Java objects can also be serialized to XML, a text (character) format. O/X mapping libraries like JDOM (JSR 102), dom4j, Transformation API For XML (TrAX), JSR 173: Streaming API for XML (StAX), etc. can make this easier. JAXB was supposed to facilitate declarative tools for mapping XML schemas to Java object structures, but it doesn't ever seem to have gotten off the ground. (See JAX-WS Improves JAX-RPC with Better O/X Mapping.) What has stuck better is SAAJ, an object model for SOAP messages, whose implementation usually contains something JAXB-like. (Keep in mind that SOAP is just one kind of XML, a specific XML schema.)
In theory, XML serialization can be built right into Java the way binary serialization is. This is why binary serialization is implemented as a specific set of classes separate from the rest of Java; so that you can substitute another set of classes that implement another serialization scheme. Instead of
ObjectInputStream, you could have XML equivalents. These would convert any
java.io.xml.XMLSerializable(there is no such interface) object to some defualt XML that specified the class' full name, version, and each of its (non-transient) instance variables. But somehow this idea has never taken off.
So which should you use, binary or XML serialization?
Binary serialization is much more efficient than XML and easier to get working. Writing out an object in binary form is a little faster than text/XML form. Binary form is much more compact and so saves memory and bandwidth. And binary form is much faster and easier to parse than XML.
So why would anyone use XML instead of binary serialization?
Flexibility. Binary serialization requires the serializer and the deserializer be Java (but see the comments for details), and both Java program(s) must have the classes in their classpaths for the objects being serialized. There are also class version issues. XML is not Java-specific and so works with any language. Its text data can more easily be displayed and read by people.
I like to say this: If you find that your apps are too efficient and don't burden your hardware enough, use more XML. There is no code so inefficient that it can't be made even more inefficient using XML. As a keynote speaker said at OOPSLA a couple of years ago (I think it was Alfred Spector): "We just never thought that the programming community would be so accepting of a format as inefficient as XML."

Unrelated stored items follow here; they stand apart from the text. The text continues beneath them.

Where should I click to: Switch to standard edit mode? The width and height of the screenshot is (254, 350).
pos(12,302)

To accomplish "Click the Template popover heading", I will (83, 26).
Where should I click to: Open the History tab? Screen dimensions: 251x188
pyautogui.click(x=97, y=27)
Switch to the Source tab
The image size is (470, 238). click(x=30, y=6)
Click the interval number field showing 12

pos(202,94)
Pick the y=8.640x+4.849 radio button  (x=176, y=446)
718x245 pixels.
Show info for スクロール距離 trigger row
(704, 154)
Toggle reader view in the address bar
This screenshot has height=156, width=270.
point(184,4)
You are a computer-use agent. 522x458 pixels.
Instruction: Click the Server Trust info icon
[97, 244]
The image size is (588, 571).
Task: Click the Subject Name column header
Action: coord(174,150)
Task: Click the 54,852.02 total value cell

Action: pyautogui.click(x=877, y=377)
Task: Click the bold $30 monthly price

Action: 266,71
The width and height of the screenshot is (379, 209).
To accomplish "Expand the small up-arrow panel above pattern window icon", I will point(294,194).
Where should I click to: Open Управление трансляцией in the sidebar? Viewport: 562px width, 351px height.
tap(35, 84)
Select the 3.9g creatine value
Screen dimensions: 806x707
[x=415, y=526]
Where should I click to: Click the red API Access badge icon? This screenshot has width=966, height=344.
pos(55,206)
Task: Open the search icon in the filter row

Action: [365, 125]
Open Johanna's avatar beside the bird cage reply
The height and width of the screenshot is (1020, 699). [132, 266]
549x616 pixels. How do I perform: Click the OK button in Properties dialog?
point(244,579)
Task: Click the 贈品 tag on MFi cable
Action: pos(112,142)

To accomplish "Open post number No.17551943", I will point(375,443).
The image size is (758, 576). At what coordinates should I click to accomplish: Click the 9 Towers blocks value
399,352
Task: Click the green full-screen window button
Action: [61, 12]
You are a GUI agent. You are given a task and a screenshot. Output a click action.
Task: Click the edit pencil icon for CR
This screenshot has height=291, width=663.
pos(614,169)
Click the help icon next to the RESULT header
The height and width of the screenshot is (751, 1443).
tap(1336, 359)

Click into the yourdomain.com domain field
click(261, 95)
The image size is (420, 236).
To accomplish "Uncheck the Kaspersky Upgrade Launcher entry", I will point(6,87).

There are ways to make XML more efficient. Don't include whitespace. Use short element names and shallow namespace trees with short names. There's even a move afoot for "binary XML" (practically an oxymoron); see Better Web Services Performance.
So bottom line, if all your apps writing and reading your data are implemented in Java, use binary serialization. Compared to XML, it's easier to get working and has better performance. If and when you need interoperability with other languages or better support for people reading the serialized data, then go through the extra effort to implement the code for XML marshalling and demarshalling.
A few references for more detail:
- XML, Java, and the future of the Web -- The mother of all Java and XML articles: "XML gives Java something to do."
- XML Serialization of Java Objects -- What the title says.
- Designing For Object Serialization -- What the title says; one of the articles I've written.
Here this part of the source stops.